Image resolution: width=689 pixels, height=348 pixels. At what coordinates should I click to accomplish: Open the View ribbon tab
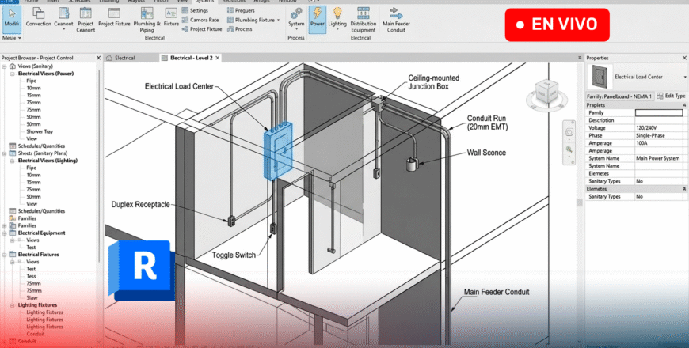click(x=184, y=2)
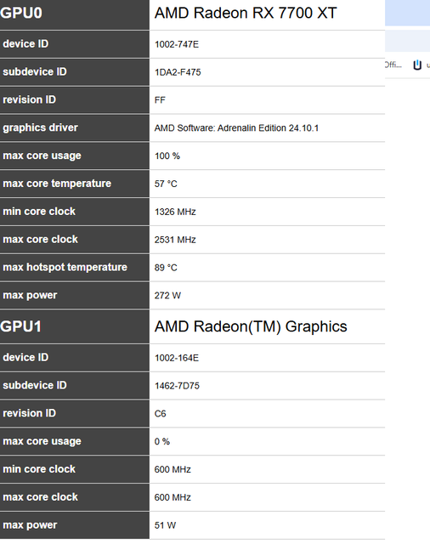Viewport: 430px width, 544px height.
Task: Click the max core temperature 57 °C value
Action: pos(166,184)
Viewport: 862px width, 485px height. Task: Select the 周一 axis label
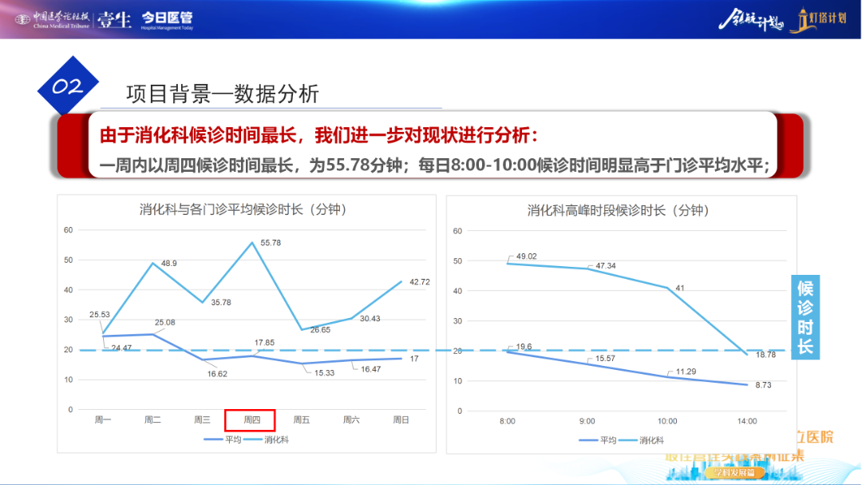pyautogui.click(x=103, y=419)
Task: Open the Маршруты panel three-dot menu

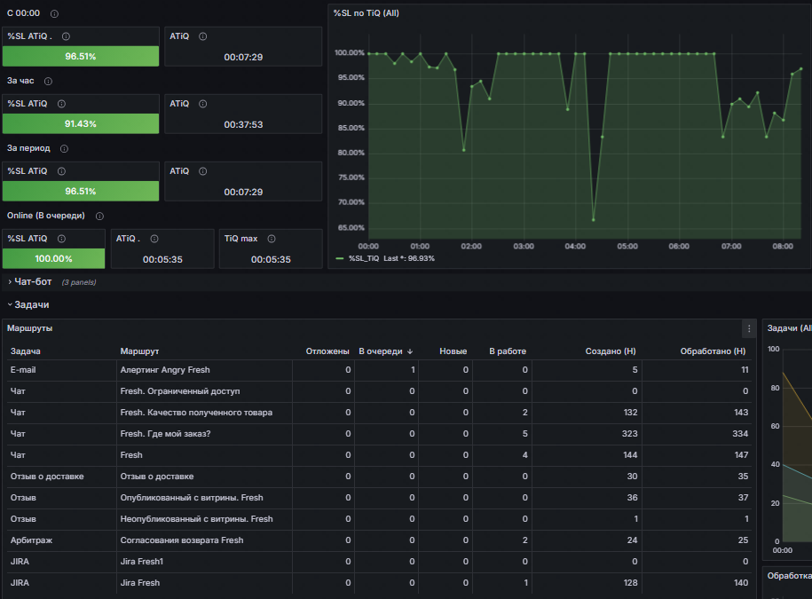Action: pyautogui.click(x=749, y=328)
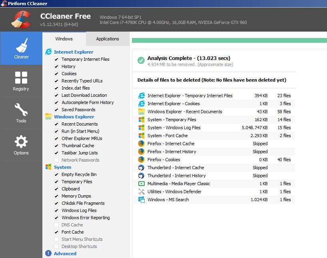Collapse the Windows Explorer category header
Image resolution: width=327 pixels, height=258 pixels.
74,117
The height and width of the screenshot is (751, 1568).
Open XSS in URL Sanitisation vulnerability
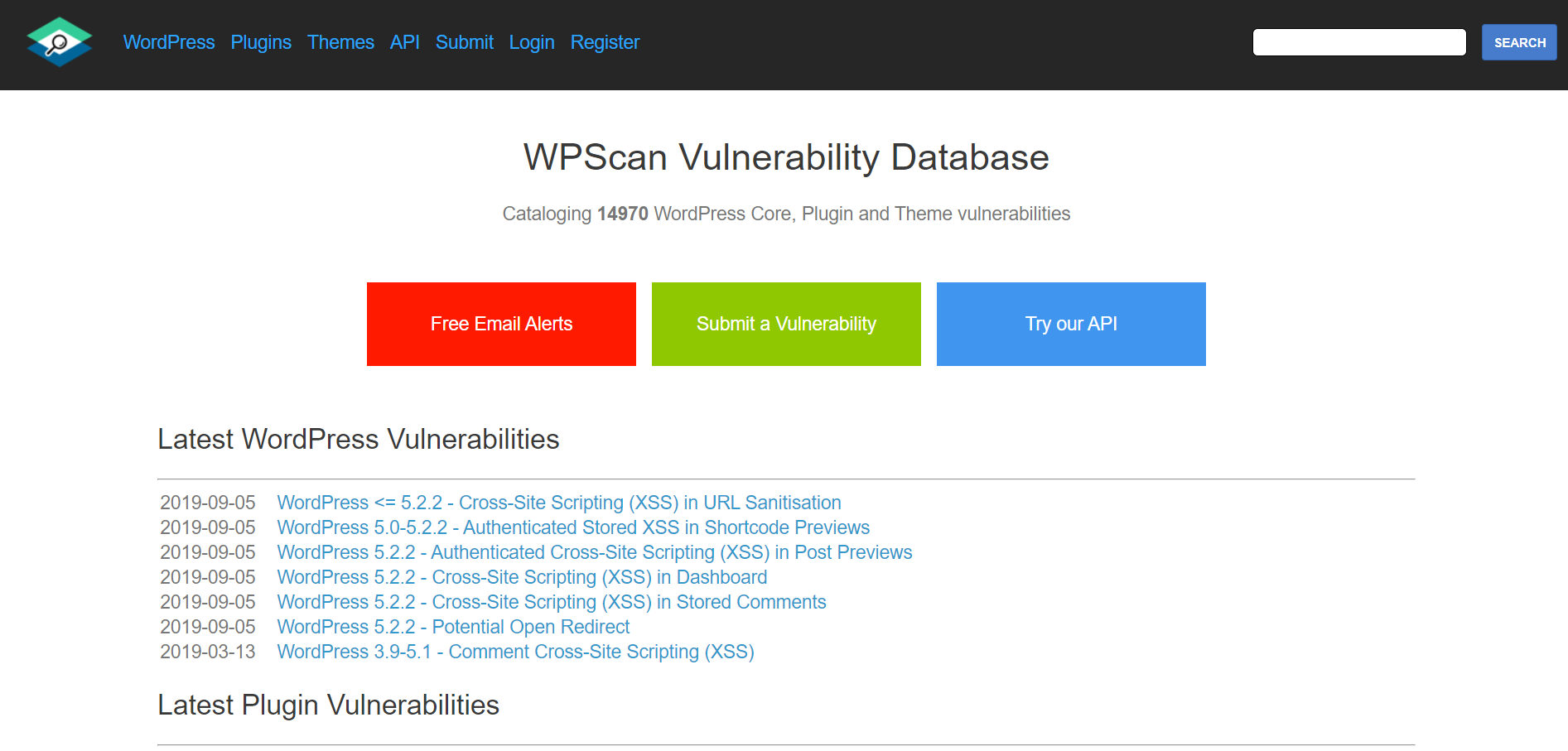559,503
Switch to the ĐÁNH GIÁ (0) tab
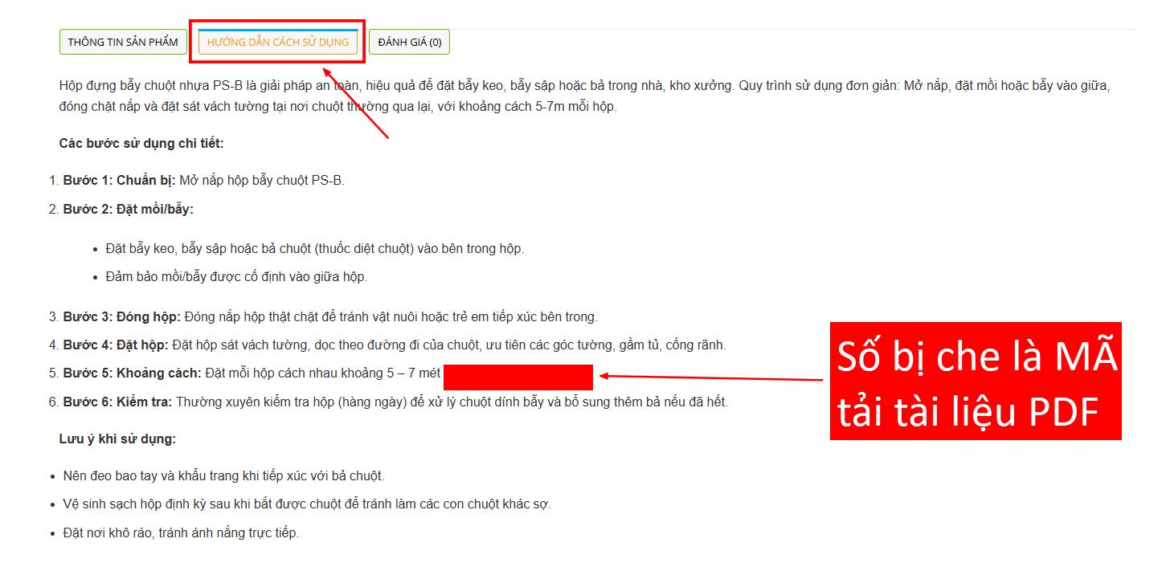 409,42
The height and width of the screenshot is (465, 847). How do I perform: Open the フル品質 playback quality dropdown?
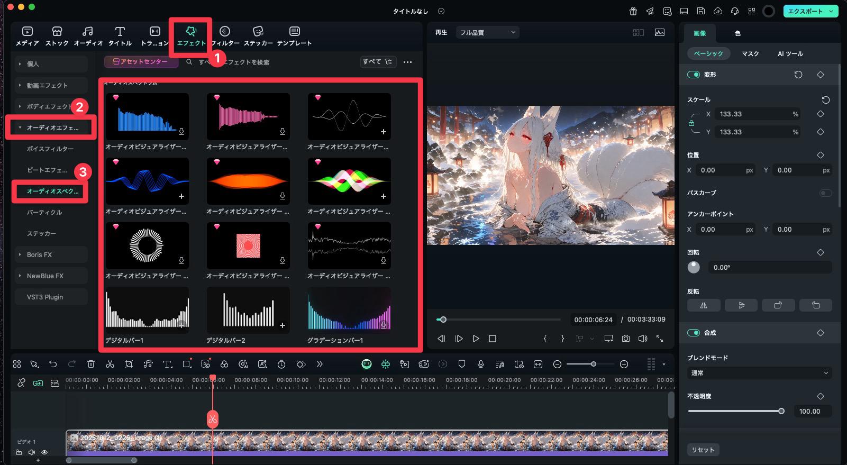point(487,33)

- - -

Directions |
Excluding the pictures, transcribe all of the entries exactly.

Response below |
Image resolution: width=689 pixels, height=348 pixels. At what coordinates should I click to accomplish: Open the View ribbon tab
click(x=184, y=2)
Viewport: 430px width, 544px height.
Task: Click the max core temperature 57 °C value
Action: pos(166,184)
Viewport: 862px width, 485px height. Task: Select the 周一 axis label
pyautogui.click(x=103, y=419)
Task: Open the Маршруты panel three-dot menu

Action: pyautogui.click(x=749, y=328)
Collapse the Windows Explorer category header
Image resolution: width=327 pixels, height=258 pixels.
74,117
The height and width of the screenshot is (751, 1568).
Open XSS in URL Sanitisation vulnerability
559,503
Switch to the ĐÁNH GIÁ (0) tab
 409,42
The height and width of the screenshot is (465, 847). How do I perform: Open the フル品質 playback quality dropdown?
point(487,33)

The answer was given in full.